We moved during the white flight, but things didn’t change much for me. School was still boring. There was no real incentive to do well.
Disruption. Misbehavior.
A couple of times, I had half a busful of kids chasing me home.
Outside, I was crying, and sweating to get away.
Inside, I was laughing my ass off.
Eventually, as said above, I grew out of that, and would only exhibit braniac tendencies in school papers. I was never real good at showing up for class. Passed a lot of them because of private meetings with the teachers and principals. It was clear I could do the work. I just “didn’t apply myself.”
There was no reason to. I was planning on joining the Air Force, like my dad did. Never told anyone, just planned on it.
I grew a foot or so between my first and third years. That helped some. Being little can be paralyzing. You know that, no matter what you do, you’re not strong enough, it’s not gonna hurt enough, to get you out of trouble.

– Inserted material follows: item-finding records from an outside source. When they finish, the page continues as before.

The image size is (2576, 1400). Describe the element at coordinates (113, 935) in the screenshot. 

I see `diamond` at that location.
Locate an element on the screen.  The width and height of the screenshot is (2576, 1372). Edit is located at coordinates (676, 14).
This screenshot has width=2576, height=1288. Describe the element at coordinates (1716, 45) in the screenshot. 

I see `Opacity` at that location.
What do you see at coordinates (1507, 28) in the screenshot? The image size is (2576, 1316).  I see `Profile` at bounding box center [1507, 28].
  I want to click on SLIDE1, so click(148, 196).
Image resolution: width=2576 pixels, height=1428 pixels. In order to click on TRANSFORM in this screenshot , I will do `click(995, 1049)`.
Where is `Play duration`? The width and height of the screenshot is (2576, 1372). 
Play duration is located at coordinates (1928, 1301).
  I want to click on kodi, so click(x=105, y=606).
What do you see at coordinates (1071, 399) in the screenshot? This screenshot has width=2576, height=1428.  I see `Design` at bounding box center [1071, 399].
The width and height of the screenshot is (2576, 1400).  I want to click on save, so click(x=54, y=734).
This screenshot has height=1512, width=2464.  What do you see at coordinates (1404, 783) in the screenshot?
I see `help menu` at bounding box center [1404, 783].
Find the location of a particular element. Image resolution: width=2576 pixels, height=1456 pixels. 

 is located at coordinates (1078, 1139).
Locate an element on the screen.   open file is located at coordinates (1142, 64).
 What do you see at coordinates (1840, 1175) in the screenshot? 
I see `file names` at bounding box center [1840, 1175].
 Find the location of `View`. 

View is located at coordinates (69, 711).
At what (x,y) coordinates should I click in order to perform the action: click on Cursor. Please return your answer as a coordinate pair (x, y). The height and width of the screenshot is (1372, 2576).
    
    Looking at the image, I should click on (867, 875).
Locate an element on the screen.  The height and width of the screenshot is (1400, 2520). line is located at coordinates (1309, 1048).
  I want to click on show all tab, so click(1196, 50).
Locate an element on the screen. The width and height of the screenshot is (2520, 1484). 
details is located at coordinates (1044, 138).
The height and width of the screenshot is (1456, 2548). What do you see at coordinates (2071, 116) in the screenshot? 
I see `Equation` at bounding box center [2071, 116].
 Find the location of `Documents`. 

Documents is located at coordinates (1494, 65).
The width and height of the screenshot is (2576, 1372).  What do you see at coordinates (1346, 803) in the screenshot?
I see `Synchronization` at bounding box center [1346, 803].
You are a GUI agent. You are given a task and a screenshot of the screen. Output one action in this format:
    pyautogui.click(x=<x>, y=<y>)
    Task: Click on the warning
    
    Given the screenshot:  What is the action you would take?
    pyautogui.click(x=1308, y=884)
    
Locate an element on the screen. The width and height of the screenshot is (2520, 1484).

I have this socially maladjusted grand-daughter. She’s going through a lot of the same stuff, feeling the same way. The difference is that she isn’t book-smart, or street-smart.
But she thinks she’s right, too.
I feel for her. I understand. But if she doesn’t want to listen, doesn’t want to change, I can’t help her.
Her problem, with me as with everyone else, is that she doesn’t observe social niceties. She’s completely self-absorbed, mean and spiteful or babbling a mile a minute, complete nonsense. No middle ground.
Doesn’t turn on the nice until after she has to.
Not the same problem, but parallel.
I think I communicate better with her than her other adult caregivers, but I don’t mince words. I won’t sugarcoat truths.
She lies like a rug. I did that for many years. I learned how to control that imagination, how to make it work for me. She doesn’t care. She has little sense of ethics.
The big problem for me is, all of the other kids in her age group seem the same way. Self-gratification is the only thing.
I fear the future that they’re not planning for.